The courts are without jurisdiction over suits commenced against the state for breach of contract, unless the state has given its consent. See, e.g., Cone v. Wakulla County, 197 So. 536 (Fla. 1940), and Hampton v. State Board of Education, 105 So. 323 (Fla. 1925). In Hampton v. State Board of Education at 328, the Florida Supreme Court stated that "where the suit involves a contract or property right of the state . . . [such suit] cannot be maintained in so far as it affects property rights of the state, or seeks to enforce a contract made by or for the state, unless the consent of the state be duly given." In Venezia A, Inc. v. Askew, 363 So.2d 367 (1 D.C.A. Fla., 1978), the court dismissed an action brought against the Governor for damages for breach of contract, holding that the doctrine of sovereign immunity barred recovery. In AGO 078-20, my predecessor in office determined that, in the absence of a general law which authorizes a state agency to enter into an indemnification agreement which imposes liability on the state, such contracts are nugatory and unenforceable against the state or its agencies. See also Seaboard Airline Railroad Co., supra. Attorney General Opinion 076-188.
You have not brought to my attention, nor has my research revealed, any general law which purports to vest the Governor with the authority to waive the sovereign immunity of the state pursuant to an agreement entered into under the OCS Lands Act. In the absence of such legislation, I am compelled to conclude that the Governor does not have such authority.

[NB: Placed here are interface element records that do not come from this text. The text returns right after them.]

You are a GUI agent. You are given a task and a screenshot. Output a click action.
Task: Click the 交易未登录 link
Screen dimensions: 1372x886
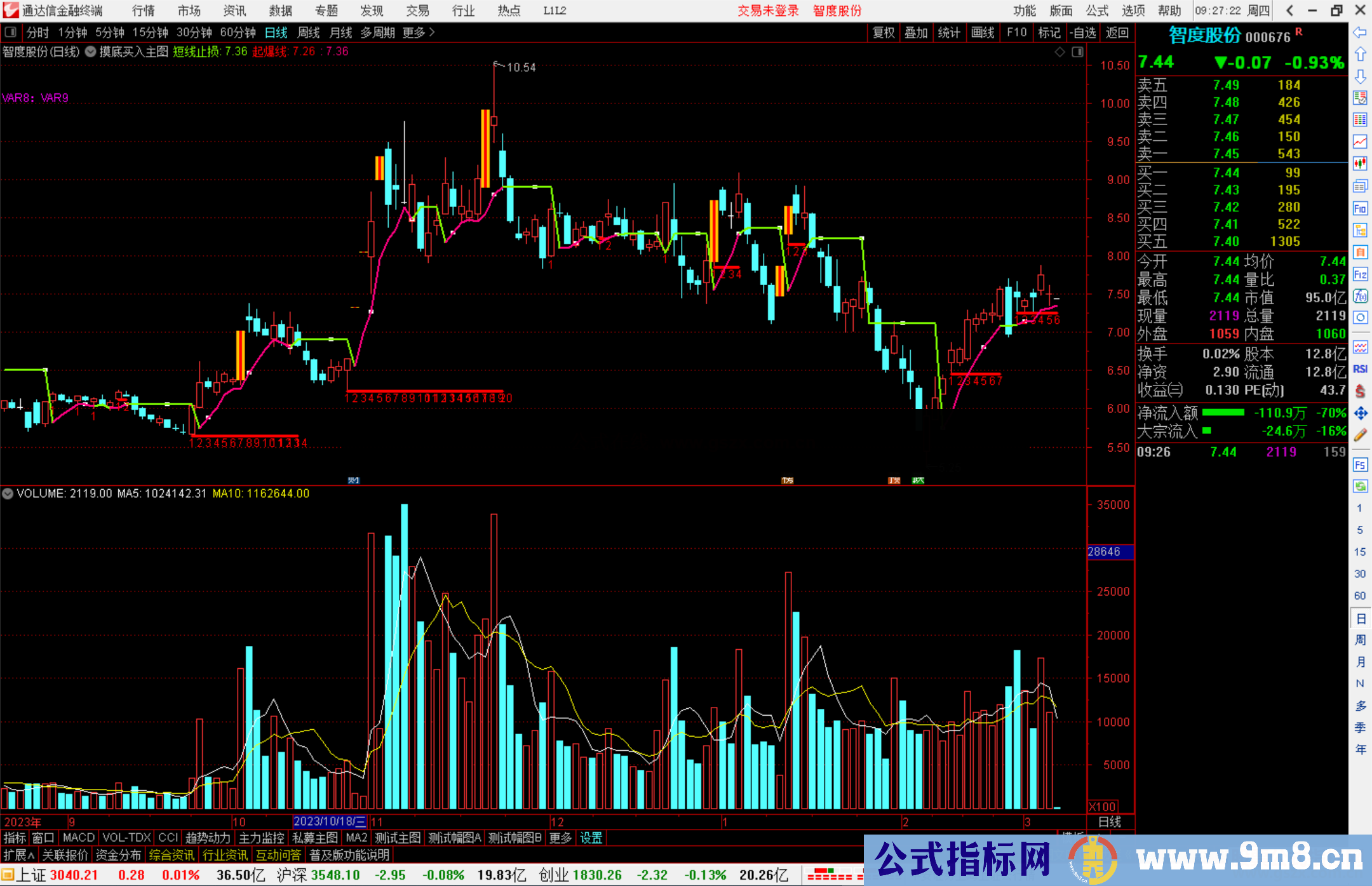pos(767,11)
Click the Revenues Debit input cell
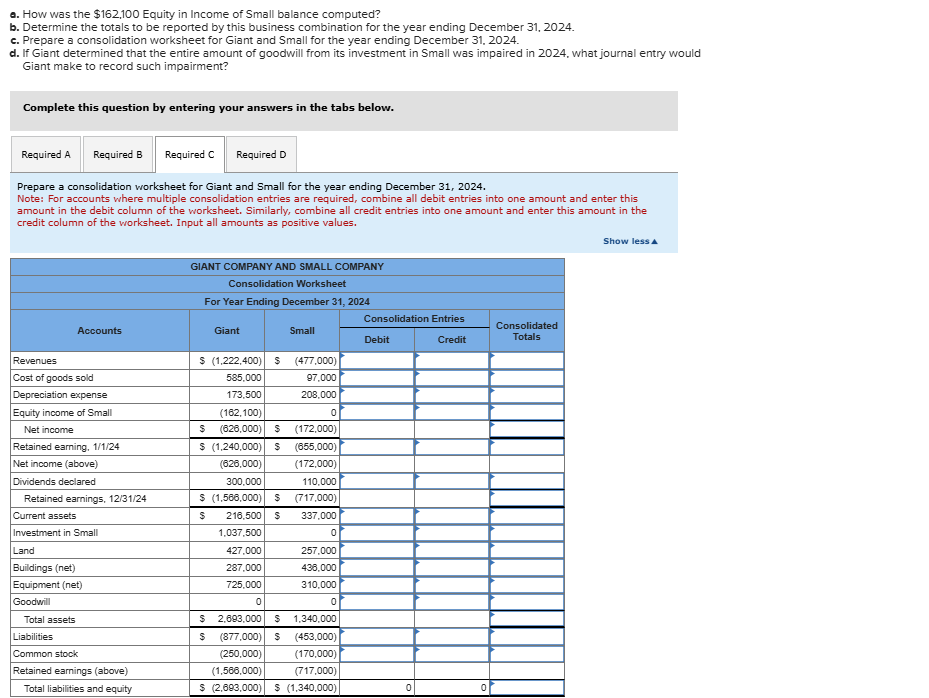Viewport: 929px width, 698px height. (x=378, y=361)
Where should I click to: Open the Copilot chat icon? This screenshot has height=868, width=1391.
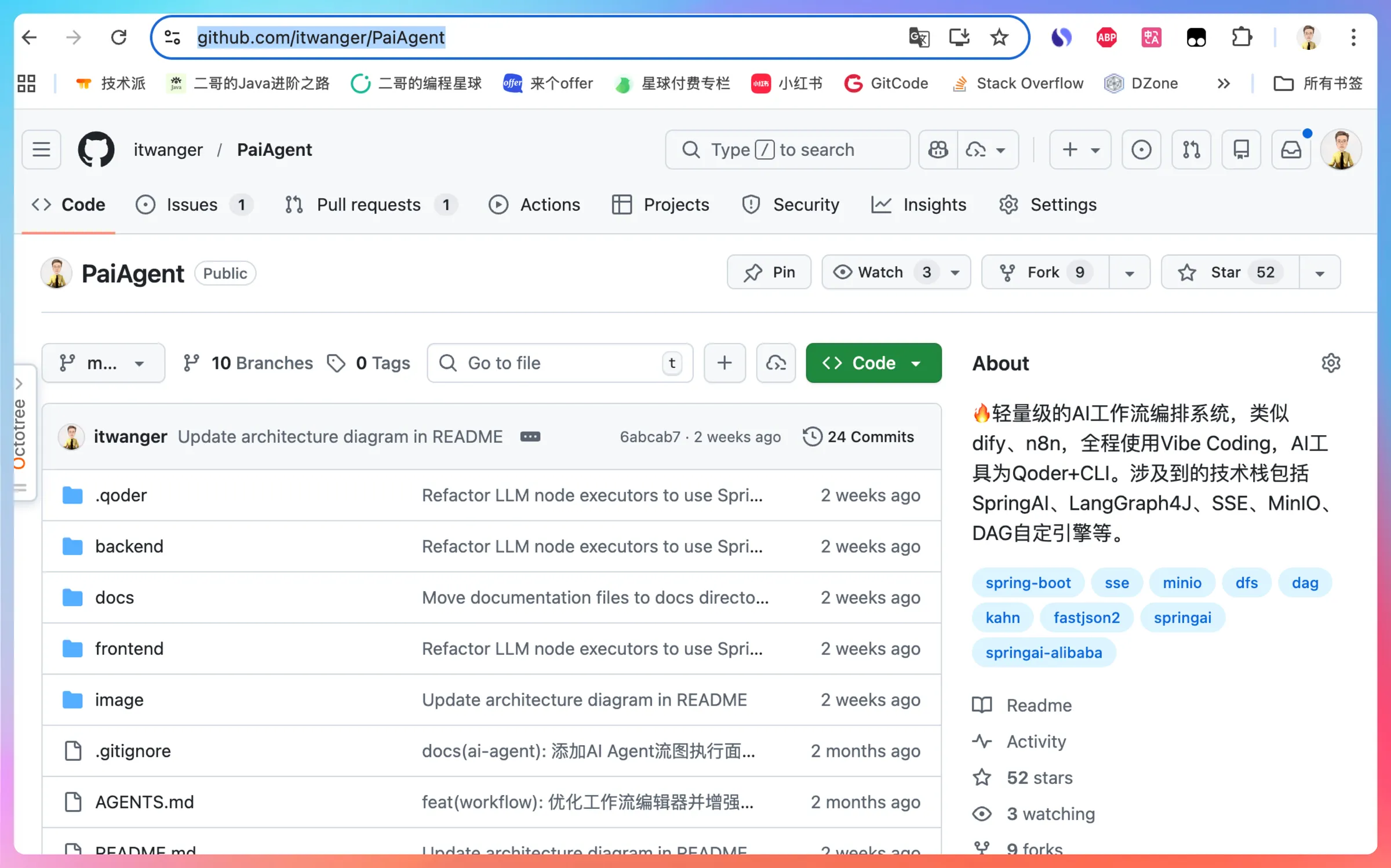pos(938,149)
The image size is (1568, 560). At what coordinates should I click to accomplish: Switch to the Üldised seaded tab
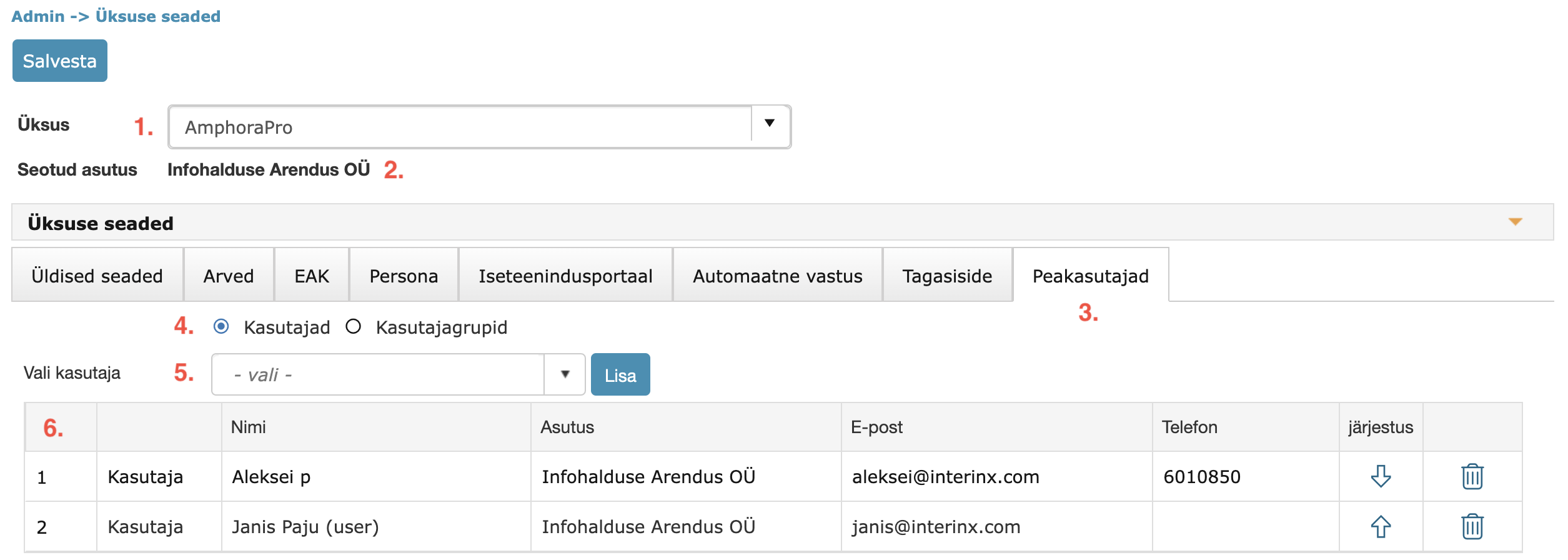(x=97, y=276)
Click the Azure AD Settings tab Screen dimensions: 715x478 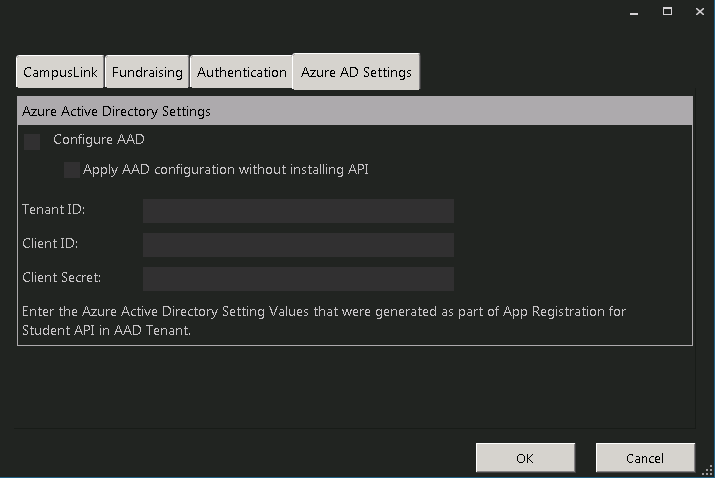click(x=356, y=72)
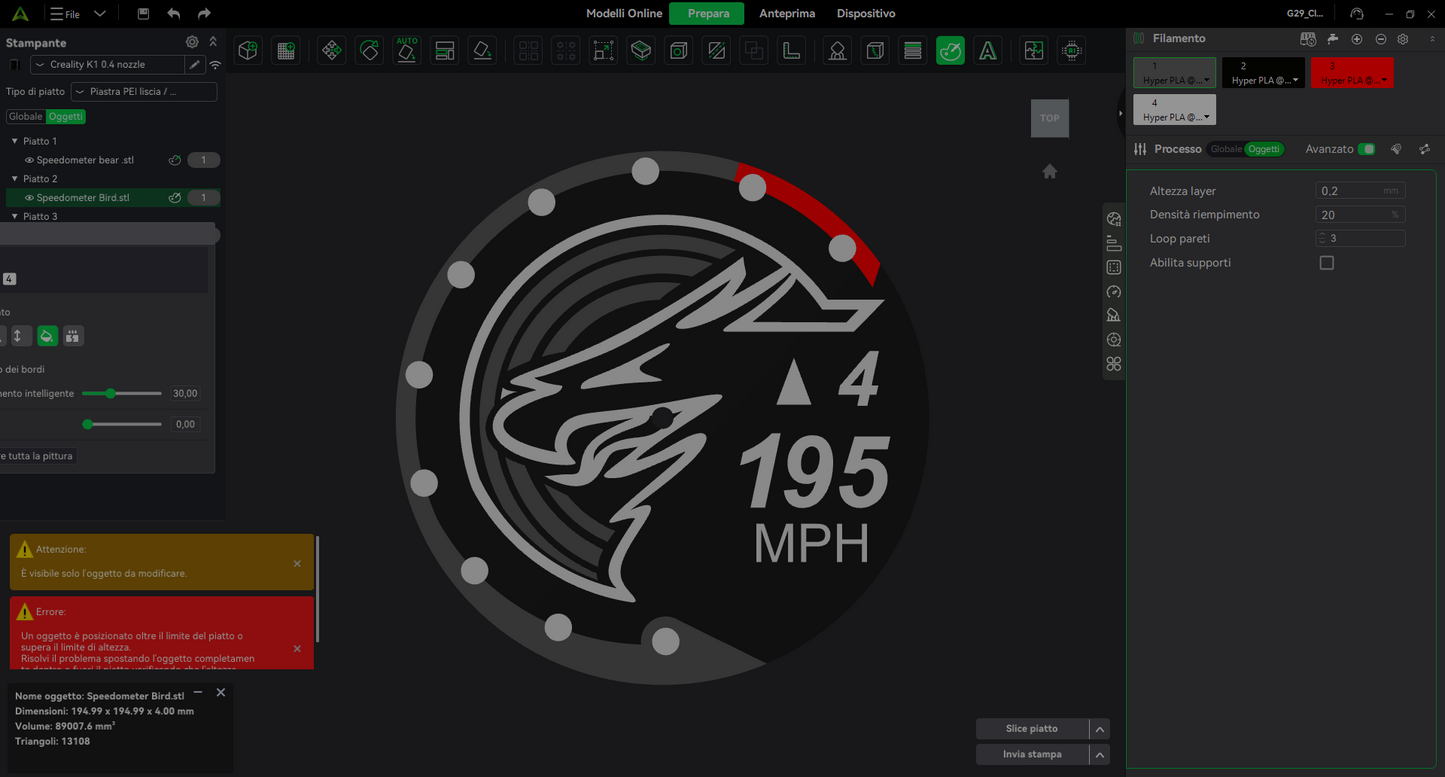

The State Constitution requires specific, clear, and unambiguous language in a statute in order to waive the sovereign immunity of the state. See Manatee County v. Town of Longboat Key, 365 So.2d 143 (Fla. 1978). Furthermore, the power of the state to contract is a legislative prerogative, and any residual power or authority not expressly provided or limited by the State Constitution is vested in the legislative branch. See 16 Am. Jur.2d Constitutional Law s. 318, et. seq., (1979); 10 Fla. Jur.2d Constitutional Law s. 141, et. seq., (1979); and AGO's 071-28 and 068-44. The Governor has no prerogative powers but possesses only such powers and duties as are vested in him by constitutional or statutory grant; therefore, the Governor and other executive officers of the state have no general or inherent authority to contract in the state's behalf or to waive the sovereign immunity of the state, and they can bind the state by contract only within the power specially conferred on them by law. See C.J.S. States ss. 130, 156 (1977); Edgerton v. International Company, Inc., 89 So.2d 488 (Fla. 1956); Florida Industrial Commission ex rel. Special Disability Fund v. National Trucking Company, 107 So.2d 397 (1 D.C.A. Fla., 1959); and AGO 071-28.